I grew up in a silent church. A finger pointing church. And I know there were moments they SAW what was happening, the decay that filled the children’s hearts. And no one stood up. No one asked questions. Everyone looked away and stuck to the code of silence. One year ago I made a vow. I will NEVER be a part of that silence. Never again, as far as my arms can reach, will I allow such atrocities. I will stand up for those whose emotional legs have been broken. I will be a part of healing, to the best of my abilities. Though I may fail and fall short, I will do my darndest to advocate for those who cannot speak, will love those who have been cast aside, and will not allow silence to shipwreck anyone else. Because my generation were children of silence. My brother is a child of silence. And his sobbing drunk dials break my heart in ways that’ll never mend. And I will never allow that to happen to anyone else if I can help it.
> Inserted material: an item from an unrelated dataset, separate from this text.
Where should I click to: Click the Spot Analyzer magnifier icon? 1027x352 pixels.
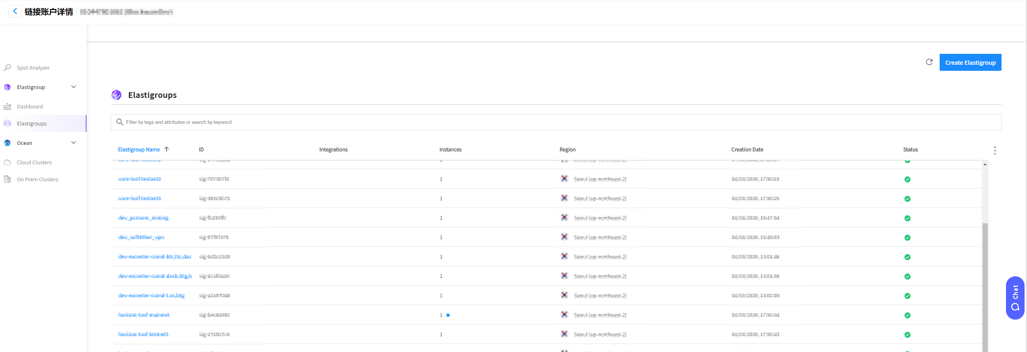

You may wonder what the heck was THAT?
How does this fit with the serious stuff from above?
Well, this could shed some light:
When I reach down, I don’t get Jewish chants. I don’t get the Mendelssohn Concerto for Violin, either. And I don’t get Janis Joplin (she’s too close to the surface). What I get, Gospel hymnody, is hardly the stuff of great music. But it’s the music my mother played on the piano when I was in utero.
or maybe this
When I reach down into my subconscious, I find a great deal of stuff my grown-up self would rather not find. Among the Bible readings from which one may choose for the Burial Rite of the Book of Common Prayer of the Episcopal church is one from St. Paul’s epistle to the Romans. It says we are children of God, but we suffer in order to be glorified. I’m basically over the need to suffer that’s down there in my subconscious. I’m not sure about the future glory, so I don’t think I want the suffering.
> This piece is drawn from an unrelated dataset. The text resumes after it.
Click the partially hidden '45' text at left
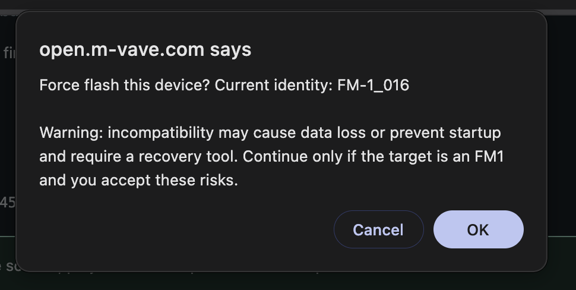 click(7, 203)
The kicker to all of this is the ending, lofty prose worthy of Shakespeare.
For I am convinced that neither death, nor life, nor angels, nor rulers, nor things present, nor things to come, nor powers, nor height, nor depth, nor anything else in all creation, will be able to separate us from the love of God in Christ Jesus our Lord (Romans 8:38-39, NRSV).
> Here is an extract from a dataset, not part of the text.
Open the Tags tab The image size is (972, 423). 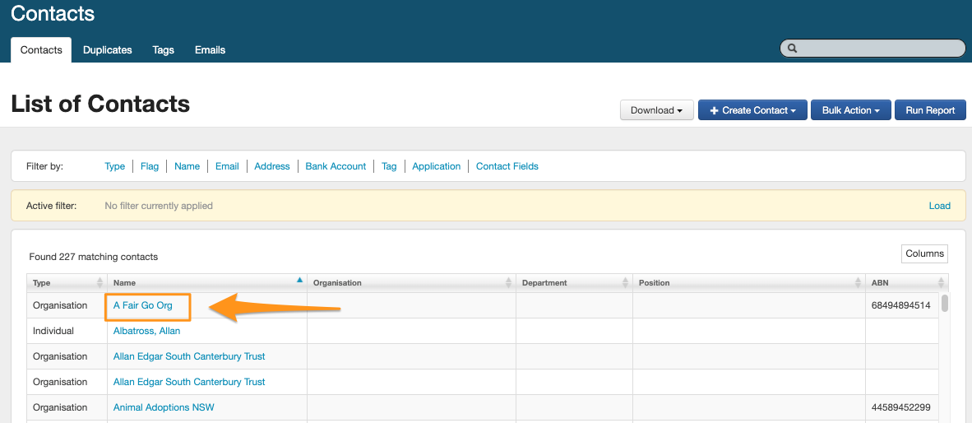[x=164, y=50]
When I reach down into my subconscious, those words are there. I have no idea how many times I’ve heard my father read them. More than many. You can’t listen to your father read words like those over and over from the time you are born and not find them when you reach down into your subconscious.
Read the disclaimer now if you didn’t get it in the first place:
This is one of those days when I would have to argue brilliantly to prove to my atheist friends this is not about religion. Get over it. This is about me, not about religion.